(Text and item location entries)

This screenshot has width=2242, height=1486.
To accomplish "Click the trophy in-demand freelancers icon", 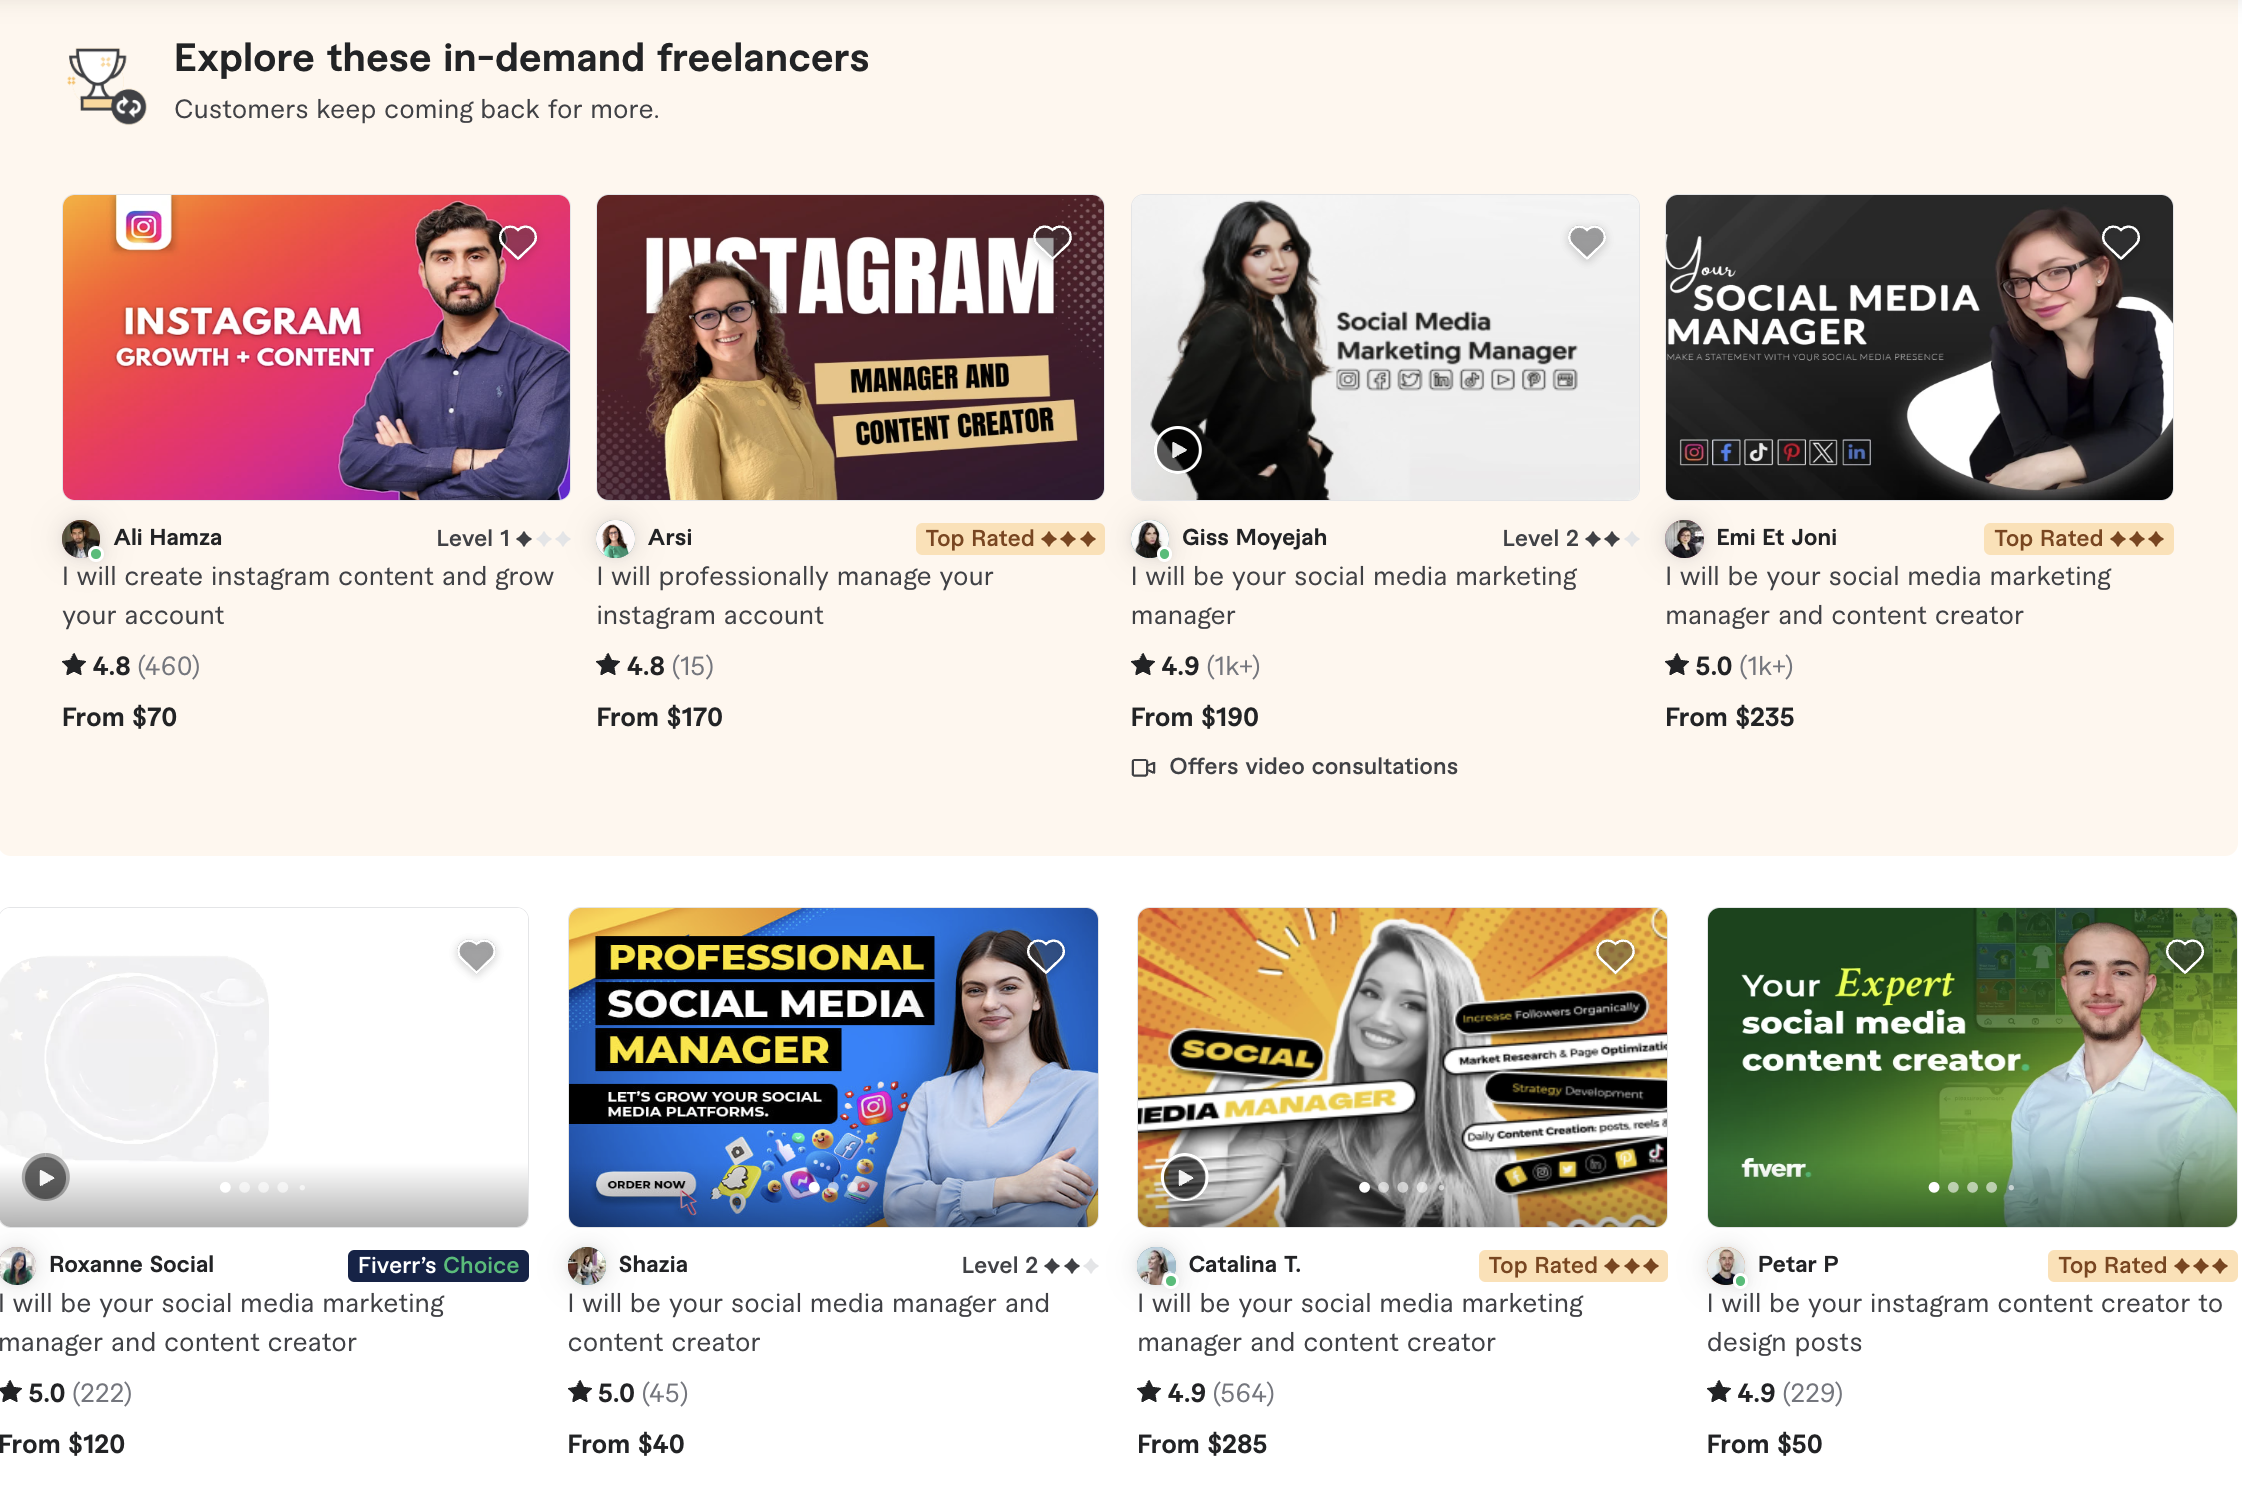I will pos(106,86).
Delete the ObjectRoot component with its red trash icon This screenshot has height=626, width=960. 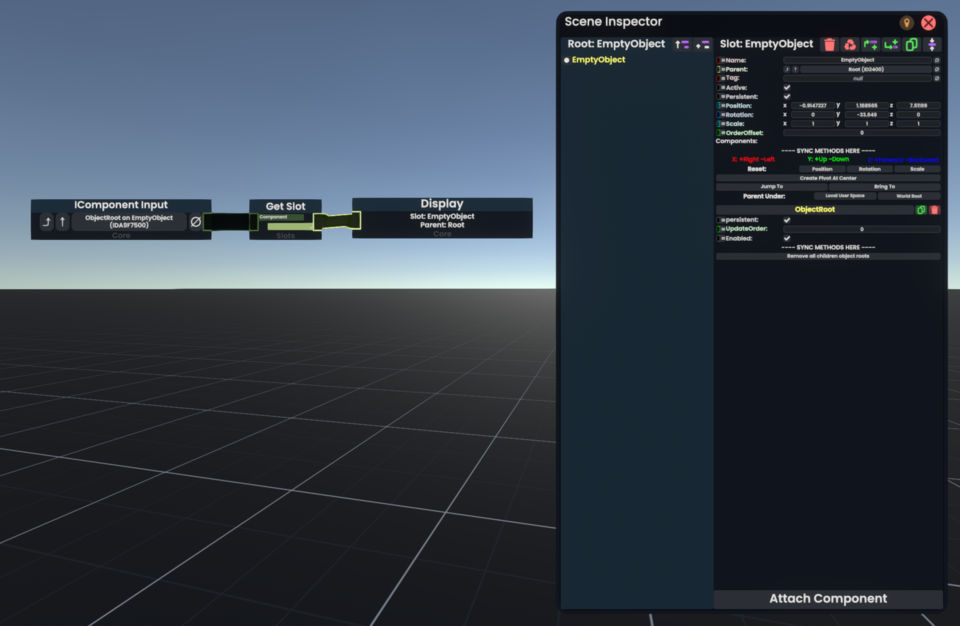click(934, 210)
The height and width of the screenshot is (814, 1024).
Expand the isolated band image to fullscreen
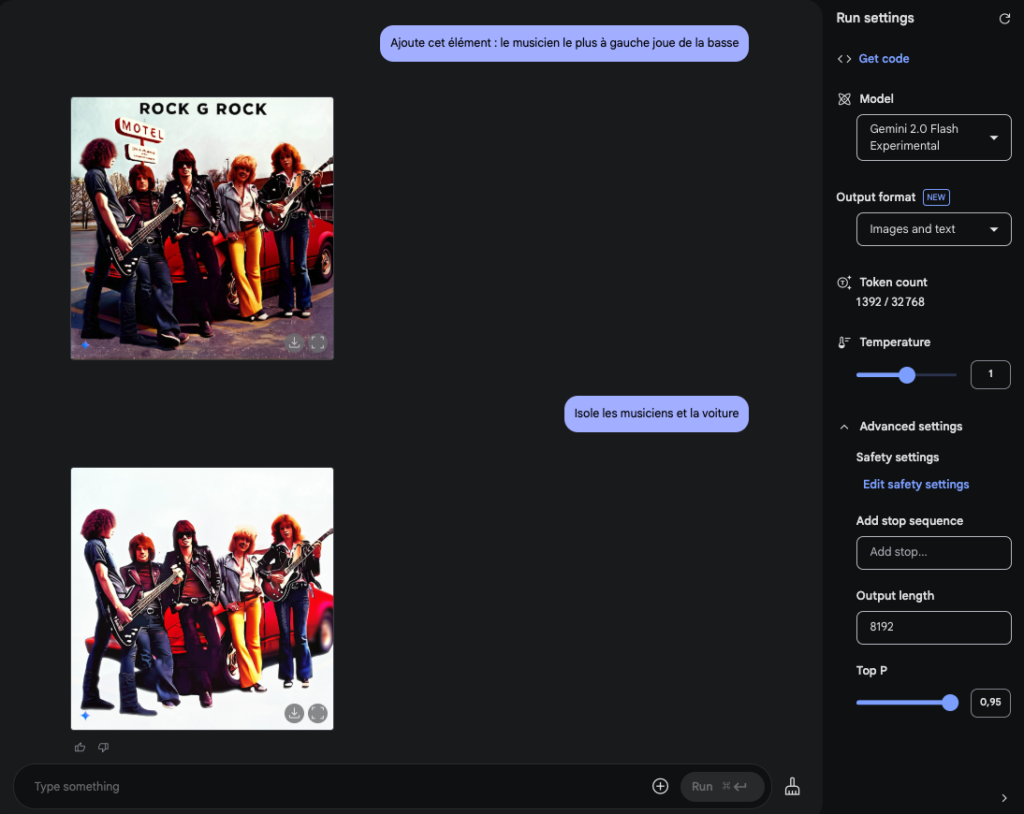[x=317, y=713]
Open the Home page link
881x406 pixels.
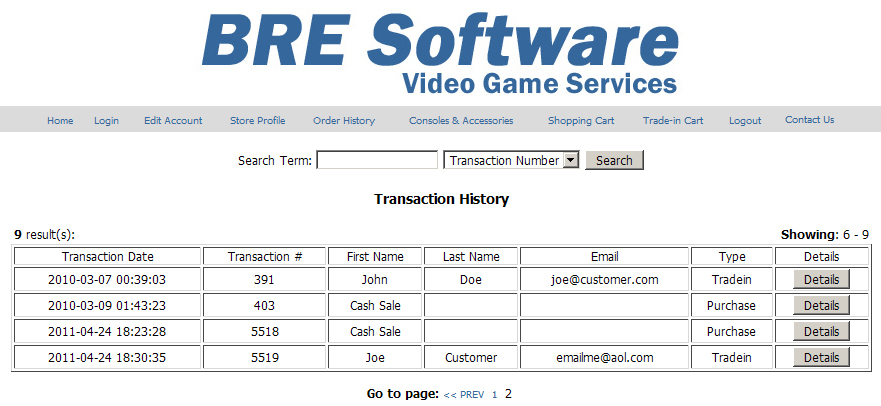[60, 121]
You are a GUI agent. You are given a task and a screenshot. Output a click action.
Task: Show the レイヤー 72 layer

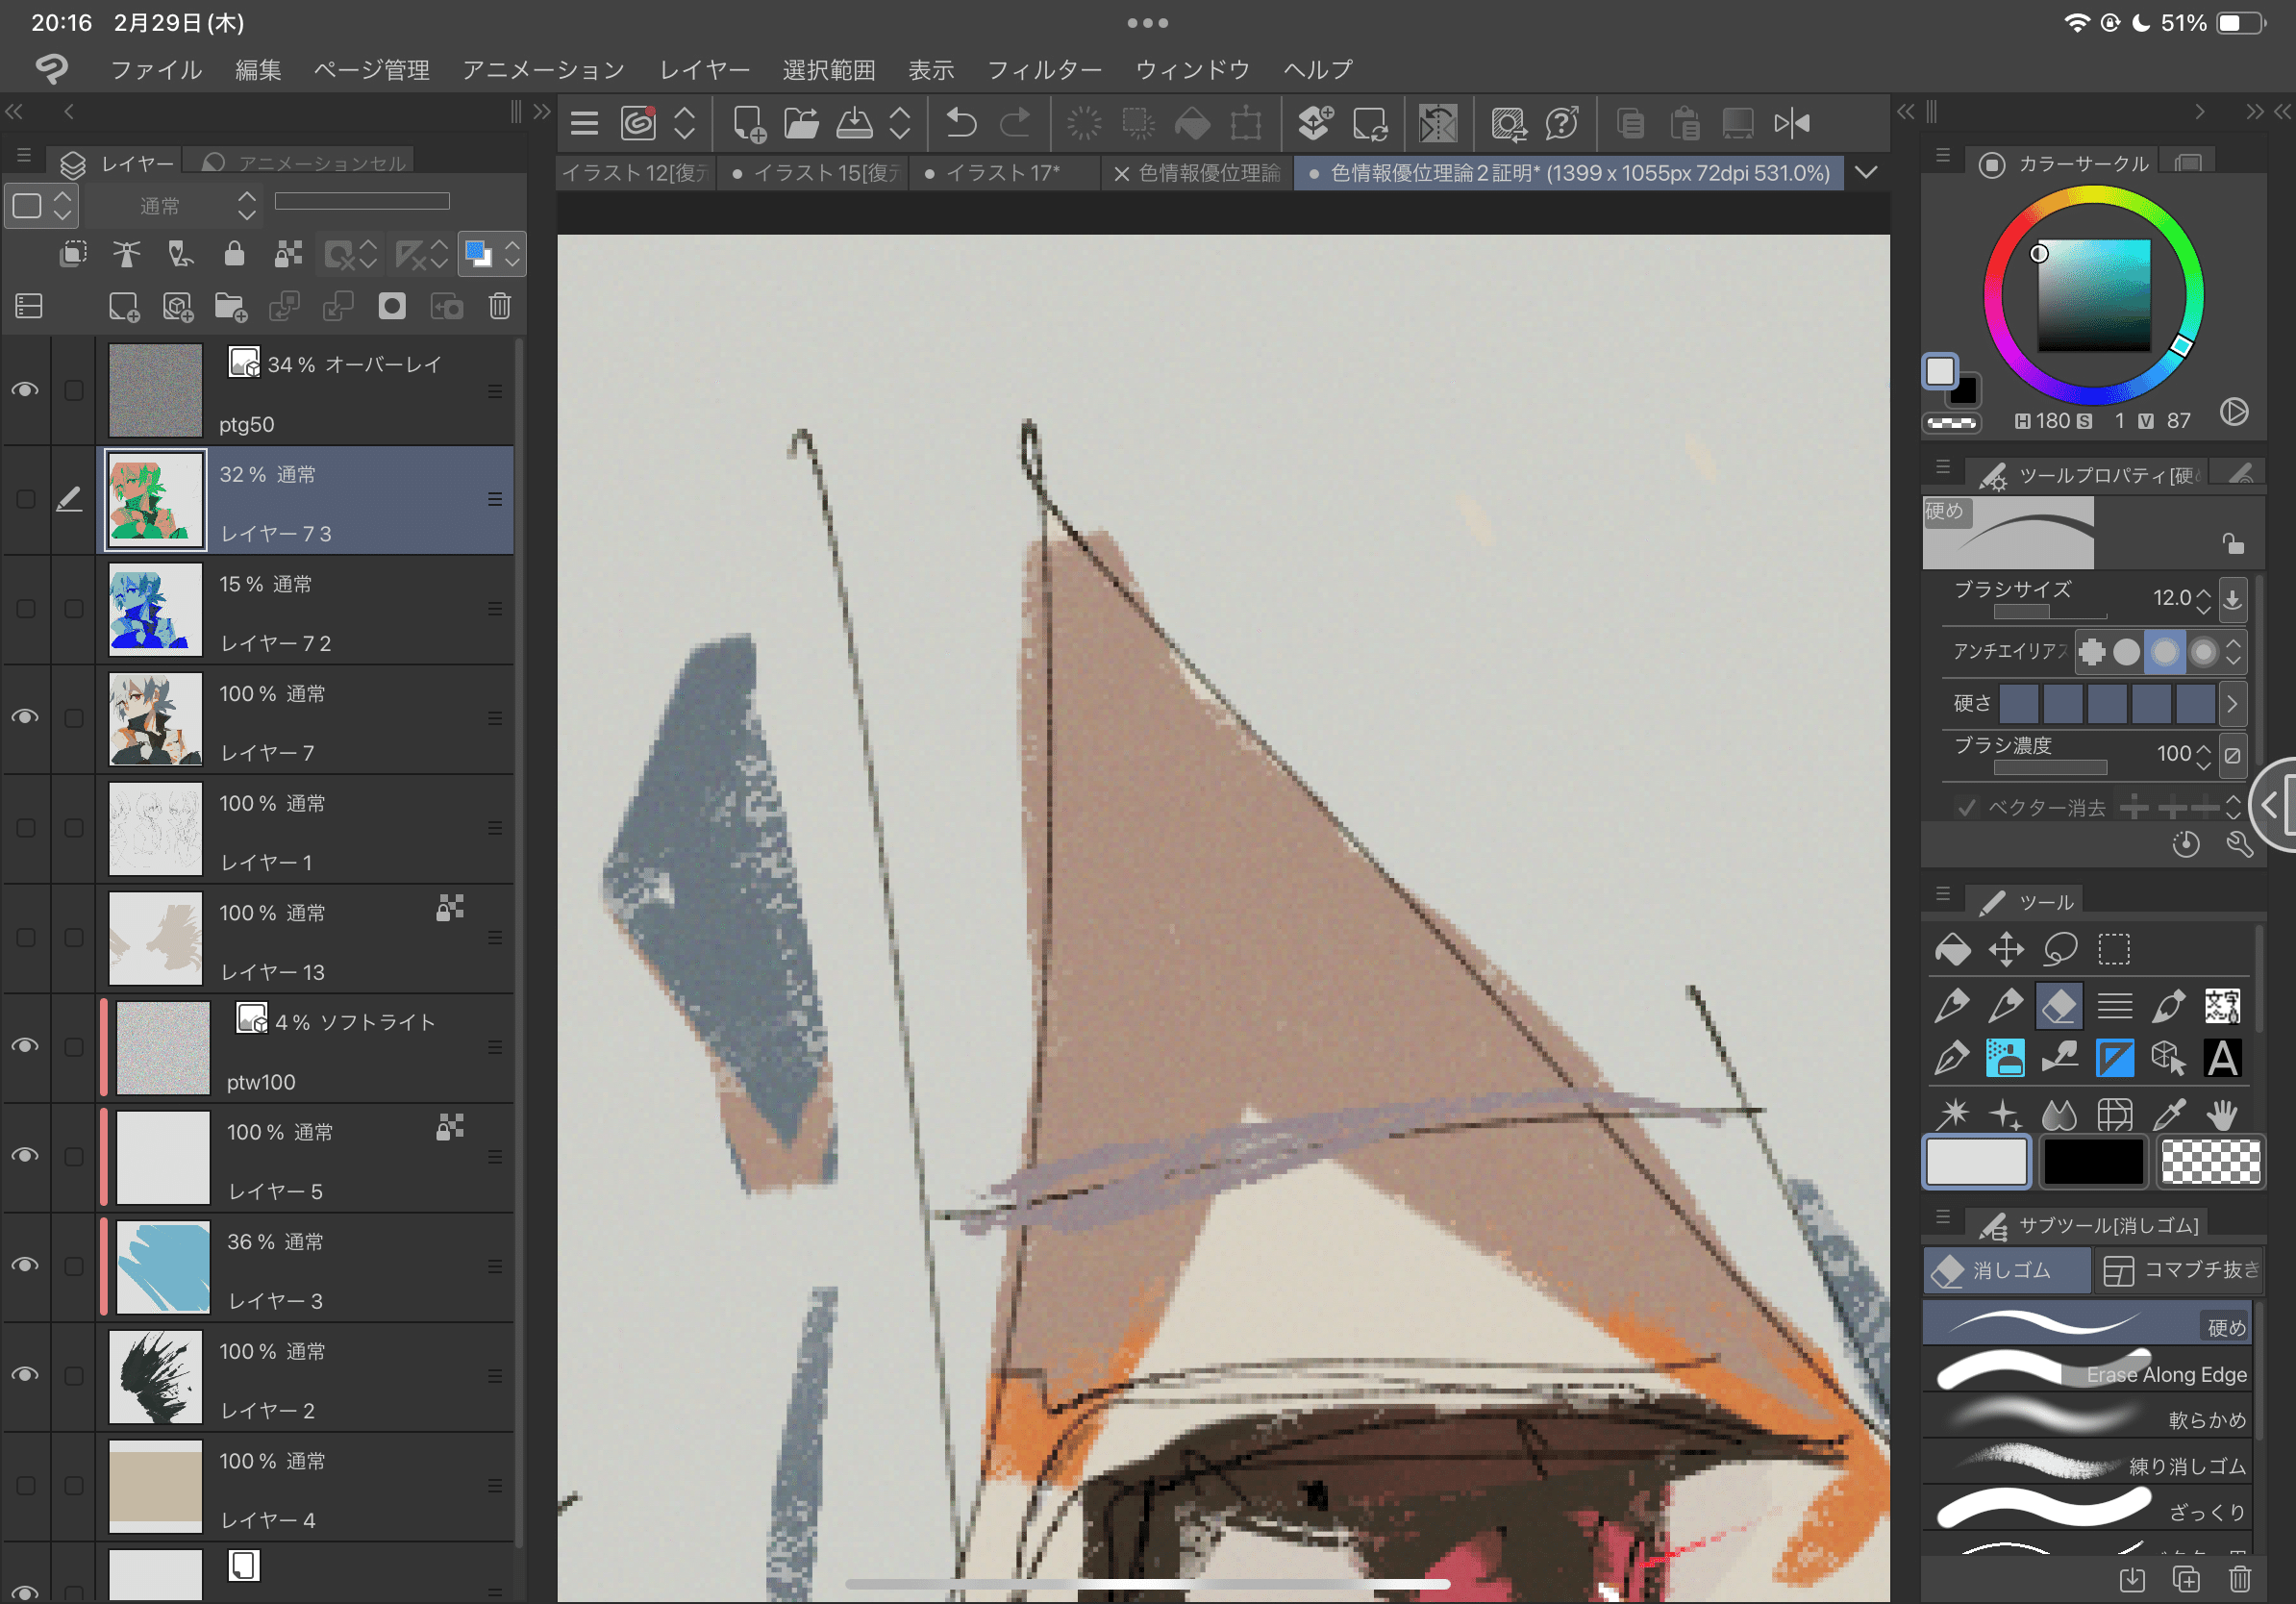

» **GIVEN EXERCISE**: Retype the lines of the material above exactly, beginning with the line that contains "You are a GUI" and continuing through the end of the material. Leave the pictures out of your answer.

» **SOLUTION**:
You are a GUI agent. You are given a task and a screenshot. Output a click action.
Task: Show the レイヤー 72 layer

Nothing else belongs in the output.